Raw data
========================================

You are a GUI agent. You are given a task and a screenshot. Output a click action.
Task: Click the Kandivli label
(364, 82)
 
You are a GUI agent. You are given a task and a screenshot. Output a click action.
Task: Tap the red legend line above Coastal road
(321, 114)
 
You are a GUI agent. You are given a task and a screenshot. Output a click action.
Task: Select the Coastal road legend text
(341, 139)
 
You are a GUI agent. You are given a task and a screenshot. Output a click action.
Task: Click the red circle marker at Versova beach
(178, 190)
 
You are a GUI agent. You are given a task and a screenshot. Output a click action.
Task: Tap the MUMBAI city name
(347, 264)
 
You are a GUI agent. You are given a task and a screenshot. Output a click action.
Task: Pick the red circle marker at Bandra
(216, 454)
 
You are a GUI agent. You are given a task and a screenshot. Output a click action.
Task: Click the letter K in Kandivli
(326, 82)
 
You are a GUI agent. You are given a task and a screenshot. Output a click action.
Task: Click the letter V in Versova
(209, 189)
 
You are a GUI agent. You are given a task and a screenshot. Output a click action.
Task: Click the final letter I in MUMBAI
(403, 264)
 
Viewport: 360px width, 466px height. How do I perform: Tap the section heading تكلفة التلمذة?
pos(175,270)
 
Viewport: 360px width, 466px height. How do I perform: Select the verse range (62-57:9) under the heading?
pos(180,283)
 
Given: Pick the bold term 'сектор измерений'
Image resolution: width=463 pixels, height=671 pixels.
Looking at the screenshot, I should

========================================

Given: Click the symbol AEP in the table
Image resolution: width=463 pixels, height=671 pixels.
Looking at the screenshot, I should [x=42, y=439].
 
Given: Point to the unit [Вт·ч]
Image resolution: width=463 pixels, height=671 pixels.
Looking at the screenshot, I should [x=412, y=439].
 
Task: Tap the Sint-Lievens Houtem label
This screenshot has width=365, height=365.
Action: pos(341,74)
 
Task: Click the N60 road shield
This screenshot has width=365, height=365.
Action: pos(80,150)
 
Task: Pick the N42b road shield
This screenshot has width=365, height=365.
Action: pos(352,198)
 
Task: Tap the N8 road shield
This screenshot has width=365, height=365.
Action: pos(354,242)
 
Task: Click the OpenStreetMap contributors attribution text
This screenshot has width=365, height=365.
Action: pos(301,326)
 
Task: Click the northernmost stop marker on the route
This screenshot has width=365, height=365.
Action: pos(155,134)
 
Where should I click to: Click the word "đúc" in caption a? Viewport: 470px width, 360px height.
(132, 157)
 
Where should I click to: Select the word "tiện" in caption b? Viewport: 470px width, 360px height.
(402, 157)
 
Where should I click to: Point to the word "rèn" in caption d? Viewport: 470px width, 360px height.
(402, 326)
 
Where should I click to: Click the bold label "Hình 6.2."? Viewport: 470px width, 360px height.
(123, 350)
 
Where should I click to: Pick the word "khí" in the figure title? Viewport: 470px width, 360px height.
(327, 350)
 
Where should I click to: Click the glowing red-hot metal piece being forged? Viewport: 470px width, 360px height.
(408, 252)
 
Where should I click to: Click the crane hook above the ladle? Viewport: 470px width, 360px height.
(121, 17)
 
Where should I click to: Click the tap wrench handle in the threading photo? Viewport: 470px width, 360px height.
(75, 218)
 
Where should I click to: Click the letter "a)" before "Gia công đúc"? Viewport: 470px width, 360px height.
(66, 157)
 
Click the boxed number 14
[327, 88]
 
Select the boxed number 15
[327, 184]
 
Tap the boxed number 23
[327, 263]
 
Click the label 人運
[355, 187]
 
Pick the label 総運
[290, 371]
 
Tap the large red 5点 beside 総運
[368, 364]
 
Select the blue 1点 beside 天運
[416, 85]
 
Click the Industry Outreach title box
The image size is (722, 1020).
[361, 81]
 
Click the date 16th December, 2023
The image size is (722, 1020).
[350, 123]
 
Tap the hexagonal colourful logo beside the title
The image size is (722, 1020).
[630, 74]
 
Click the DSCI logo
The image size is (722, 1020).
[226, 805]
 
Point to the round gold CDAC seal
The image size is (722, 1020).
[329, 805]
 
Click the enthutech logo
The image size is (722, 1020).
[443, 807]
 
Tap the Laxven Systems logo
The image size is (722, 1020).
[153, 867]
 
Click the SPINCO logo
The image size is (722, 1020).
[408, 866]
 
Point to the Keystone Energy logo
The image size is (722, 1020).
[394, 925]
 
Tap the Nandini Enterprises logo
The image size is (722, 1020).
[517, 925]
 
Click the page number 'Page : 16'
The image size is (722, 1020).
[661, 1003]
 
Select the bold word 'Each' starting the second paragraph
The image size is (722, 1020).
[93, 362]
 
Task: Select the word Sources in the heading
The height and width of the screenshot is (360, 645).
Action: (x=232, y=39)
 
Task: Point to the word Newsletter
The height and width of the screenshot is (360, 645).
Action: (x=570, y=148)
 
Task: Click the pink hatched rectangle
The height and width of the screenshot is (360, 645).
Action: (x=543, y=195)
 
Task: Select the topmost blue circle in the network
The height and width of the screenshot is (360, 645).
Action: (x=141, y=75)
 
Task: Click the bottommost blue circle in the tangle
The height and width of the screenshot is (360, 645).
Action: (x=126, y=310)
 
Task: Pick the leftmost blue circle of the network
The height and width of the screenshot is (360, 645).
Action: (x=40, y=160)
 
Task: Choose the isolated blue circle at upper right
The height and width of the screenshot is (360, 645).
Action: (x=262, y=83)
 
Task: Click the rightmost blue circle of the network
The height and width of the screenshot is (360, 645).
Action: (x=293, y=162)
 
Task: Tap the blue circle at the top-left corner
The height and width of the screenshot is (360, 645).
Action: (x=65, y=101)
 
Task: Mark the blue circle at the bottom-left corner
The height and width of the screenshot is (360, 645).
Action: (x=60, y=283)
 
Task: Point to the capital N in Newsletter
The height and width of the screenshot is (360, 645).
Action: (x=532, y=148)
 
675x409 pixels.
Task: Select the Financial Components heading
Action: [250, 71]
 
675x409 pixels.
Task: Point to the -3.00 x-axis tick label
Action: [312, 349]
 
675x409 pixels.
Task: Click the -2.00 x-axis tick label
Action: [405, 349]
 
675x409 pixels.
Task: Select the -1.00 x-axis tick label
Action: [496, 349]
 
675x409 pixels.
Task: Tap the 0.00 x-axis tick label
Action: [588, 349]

========================================

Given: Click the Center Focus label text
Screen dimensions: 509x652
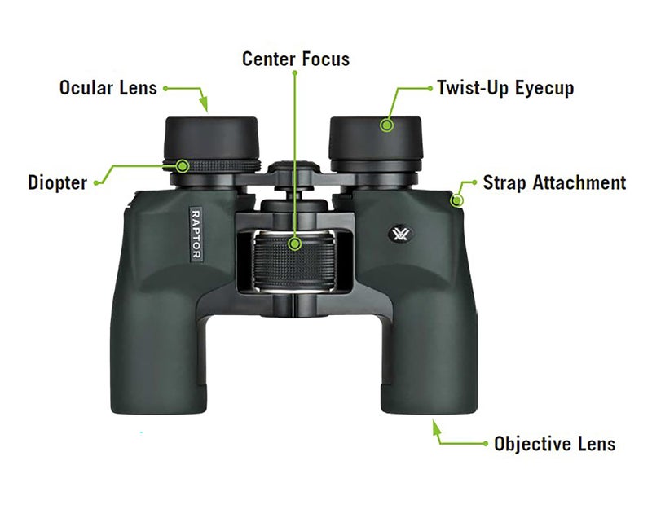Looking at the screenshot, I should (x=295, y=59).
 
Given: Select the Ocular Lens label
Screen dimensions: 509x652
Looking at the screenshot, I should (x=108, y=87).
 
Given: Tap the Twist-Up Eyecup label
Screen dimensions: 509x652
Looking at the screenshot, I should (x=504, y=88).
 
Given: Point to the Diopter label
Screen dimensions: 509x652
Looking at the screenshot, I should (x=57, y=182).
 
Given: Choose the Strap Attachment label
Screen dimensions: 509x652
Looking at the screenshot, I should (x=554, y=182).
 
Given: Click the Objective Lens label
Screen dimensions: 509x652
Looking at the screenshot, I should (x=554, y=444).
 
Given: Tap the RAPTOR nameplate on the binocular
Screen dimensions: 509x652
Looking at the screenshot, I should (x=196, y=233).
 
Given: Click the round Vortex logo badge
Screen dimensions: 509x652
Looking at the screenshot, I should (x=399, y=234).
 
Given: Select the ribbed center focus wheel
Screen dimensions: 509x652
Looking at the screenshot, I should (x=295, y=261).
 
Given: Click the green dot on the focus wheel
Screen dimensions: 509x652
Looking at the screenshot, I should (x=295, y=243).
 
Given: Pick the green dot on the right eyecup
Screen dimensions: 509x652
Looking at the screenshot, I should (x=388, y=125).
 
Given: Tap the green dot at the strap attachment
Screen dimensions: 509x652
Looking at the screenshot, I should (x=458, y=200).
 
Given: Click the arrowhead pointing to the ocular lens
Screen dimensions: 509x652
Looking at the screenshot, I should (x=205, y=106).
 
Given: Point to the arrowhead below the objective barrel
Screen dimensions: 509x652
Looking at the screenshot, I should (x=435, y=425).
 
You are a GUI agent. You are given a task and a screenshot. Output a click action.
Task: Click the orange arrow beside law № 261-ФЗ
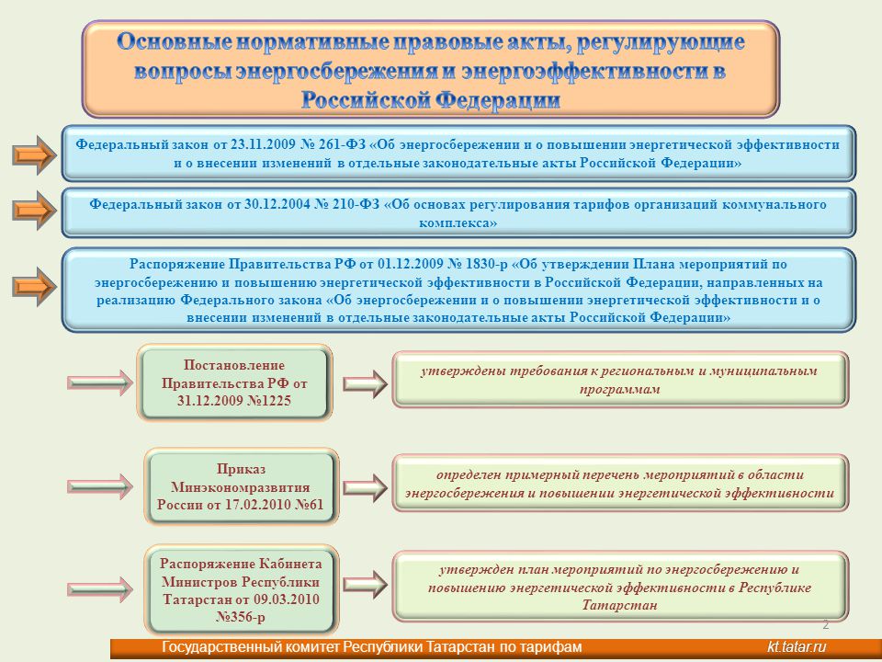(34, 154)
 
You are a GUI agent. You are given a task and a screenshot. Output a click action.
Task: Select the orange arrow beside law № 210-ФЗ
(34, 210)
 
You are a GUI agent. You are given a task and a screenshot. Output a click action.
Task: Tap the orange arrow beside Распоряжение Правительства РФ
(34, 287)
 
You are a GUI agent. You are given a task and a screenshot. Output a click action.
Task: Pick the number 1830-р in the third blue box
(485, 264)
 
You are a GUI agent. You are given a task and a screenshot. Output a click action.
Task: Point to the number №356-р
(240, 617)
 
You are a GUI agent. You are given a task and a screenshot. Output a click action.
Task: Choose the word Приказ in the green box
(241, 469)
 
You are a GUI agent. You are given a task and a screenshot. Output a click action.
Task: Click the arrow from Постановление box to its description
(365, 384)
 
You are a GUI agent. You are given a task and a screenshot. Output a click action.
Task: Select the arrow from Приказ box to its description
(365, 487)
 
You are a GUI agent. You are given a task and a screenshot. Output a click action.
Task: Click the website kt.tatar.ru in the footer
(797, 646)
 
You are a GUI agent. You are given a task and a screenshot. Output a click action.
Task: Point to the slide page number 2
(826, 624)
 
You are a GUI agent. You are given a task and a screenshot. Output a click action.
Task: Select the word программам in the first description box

========================================

__Task prompt__.
Gather every line of the data above that contains the word "Kandivli", and copy each one out in full.

__Solution__.
Task: Click the Kandivli label
Task: Click the letter K in Kandivli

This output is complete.